BRYCE, EDINBURGH FORMERLY THE PROPERTY OF THE DUCHESS OF WESTMINSTER A SCARCE PAIR OF SILVER-PLATED 40-BORE PERCUSSION ALL NICKEL DRESS-PISTOLS, no visible serial number, circa 1870, with triple-stage iron barrels, faceted muzzles, scroll engraved centre segment and scroll engraved breech, flat locks following the silhouette of the pistol signed 'J. BRYCE, EDINBURGH' with border and scroll engraving, scroll engraved hammers (one replaced) silver-plated nickel half-stocks with scroll engraving, gadrooned border to the pommels, the bases inset with large yellow cairngorms (one chipped), iron belt-hooks to the left hand side of body, cast florally carved trigger-guard bows with vacant oval escutcheons and turned iron ramrods (both pistols lightly worn with some loss to detail)
Provenance: This pair of pistols were formerly the property of Anne, Duchess of Westminster.
Anne Winifred Sullivan was born April 1915 to Brig-Gen. Edward Sullivan who served with the Indian Army in Burma and Waziristan. She was a very accomplished horsewoman and was a noted thruster with the United hunt.
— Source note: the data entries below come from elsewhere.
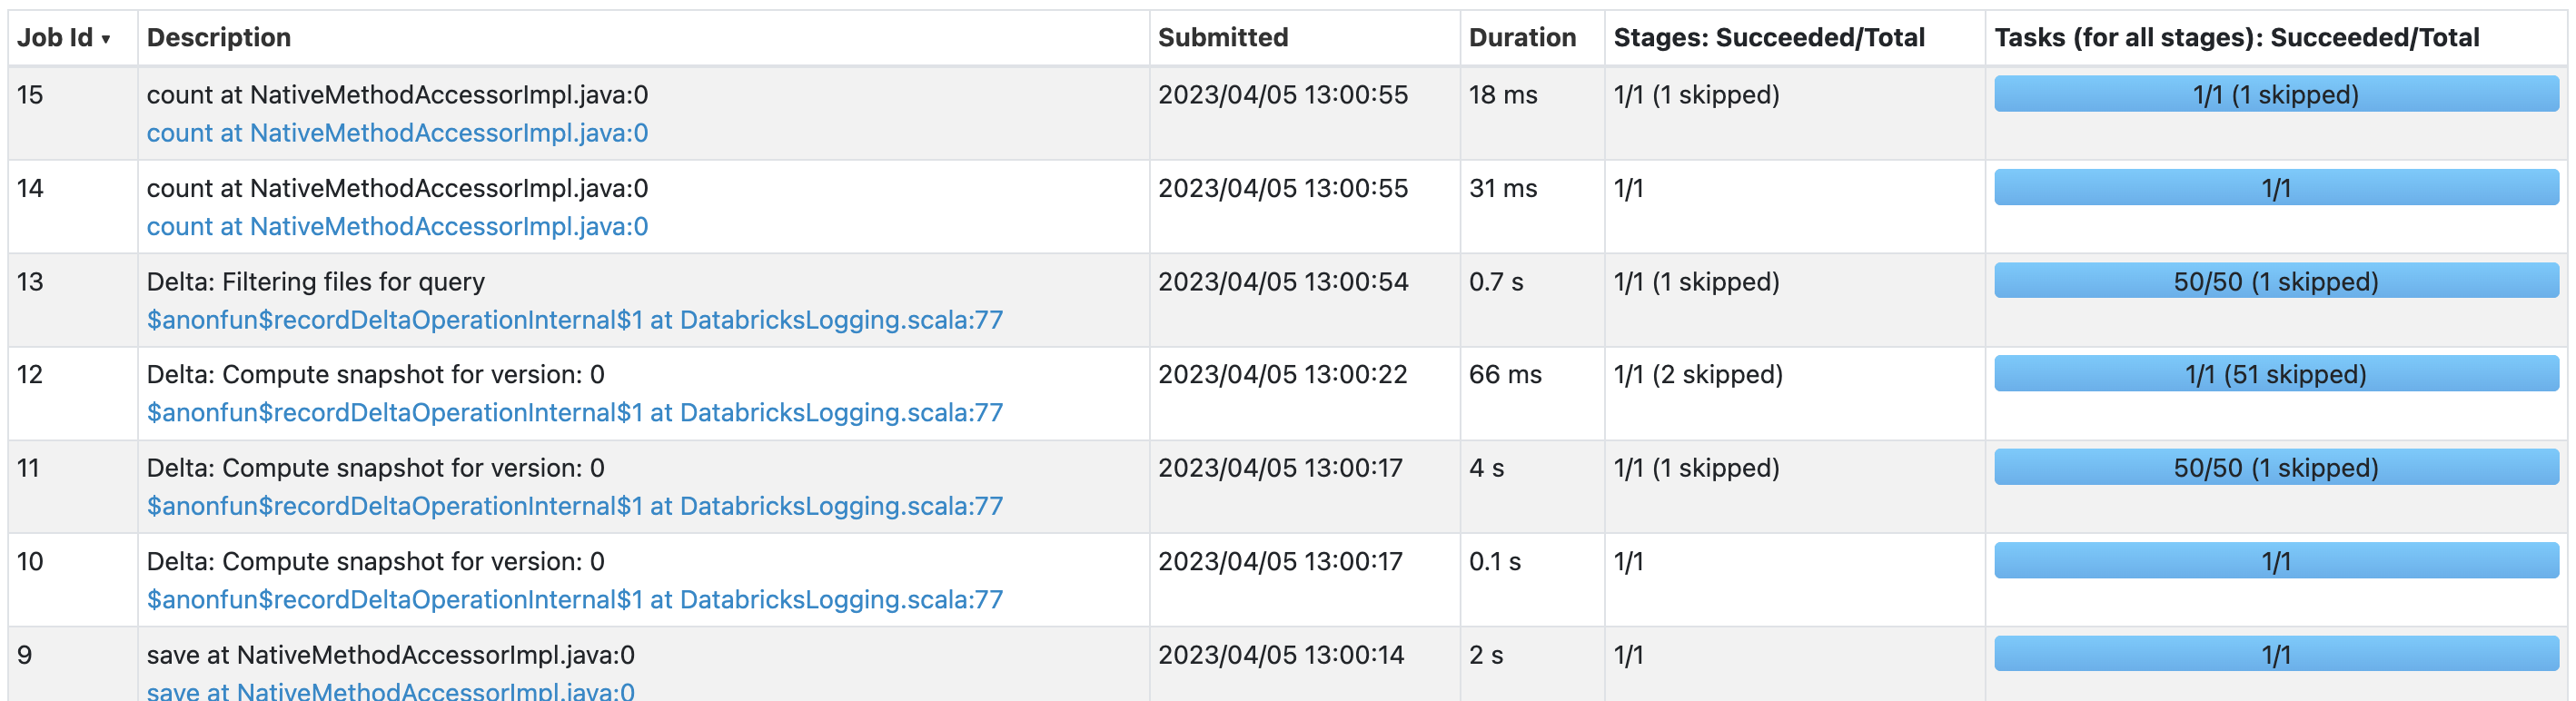Click Tasks (for all stages) column header

(2236, 38)
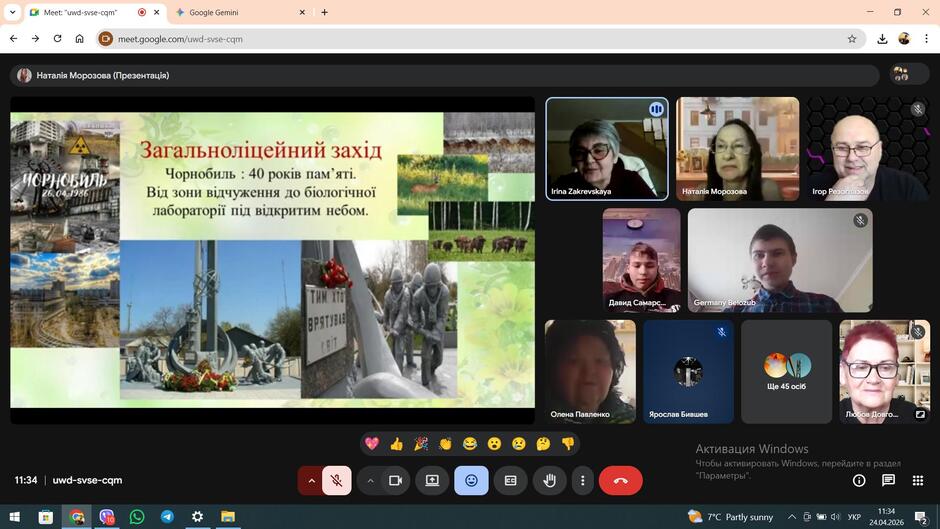Viewport: 940px width, 529px height.
Task: Select Irina Zakrevskaya video tile
Action: tap(607, 149)
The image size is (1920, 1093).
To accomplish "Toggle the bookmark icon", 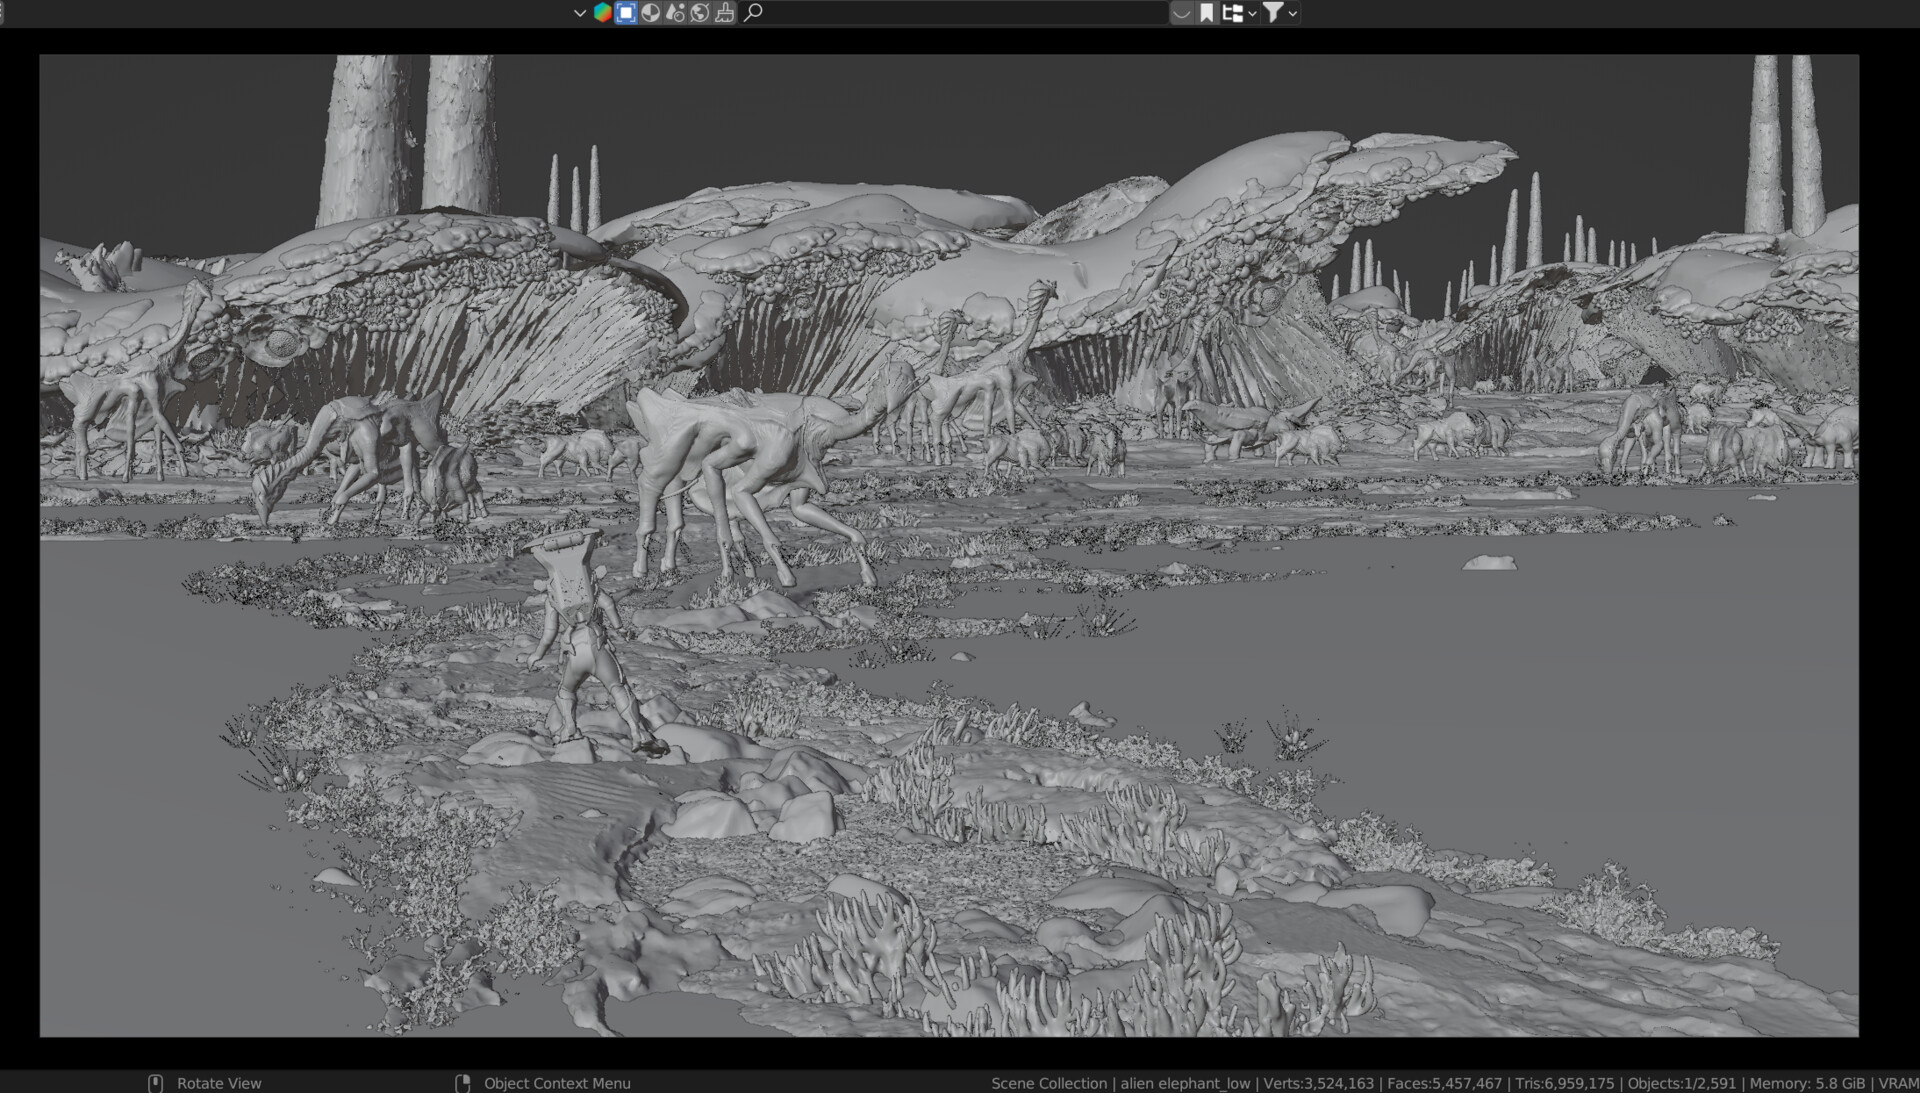I will tap(1207, 12).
On the outbreak of war she volunteered for the First Aid Nursing Yeomanry and returned to Ireland after six years as a personnel driver.
Soon after her return 'Nancy' met her future husband, the 2nd Duke of Westminster, known as Bend'Or after his Grandfather's chestnut Derby winner. Their time was divided mainly between Eaton Hall in Cheshire and the family estates in Scotland, most notably Lochmore. The marriage was a happy one but did not result in the son and heir that the Duke longed for. He was thirty six years her senior and died at Lochmore in July 1953. The Duke was the wealthiest man in Britain on his demise and the wresting of death duties from the estate required the Inland Revenue to form a new sub-department to administer the tax.
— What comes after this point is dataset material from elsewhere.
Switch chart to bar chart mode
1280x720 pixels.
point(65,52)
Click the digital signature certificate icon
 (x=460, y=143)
The Duchess then moved within the estate to Eaton Lodge and applied herself seriously to bringing on fine horses. In 1960 she bought an unbroken three-year-old in a Dublin sale for 1,150 guineas and named him Arkle after one of the mountains near the Westminster estates in Sutherland. Her judgement was inspired and Arkle went on to win 27 of his 35 races in an eight year career that made him the greatest steeplechaser of any era. No racehorse had ever achieved such fame at the time and he became the subject of more biographies than the Duke.
The Duchess died in 2003 at Lochmore, fifty years after her extra-ordinary husband.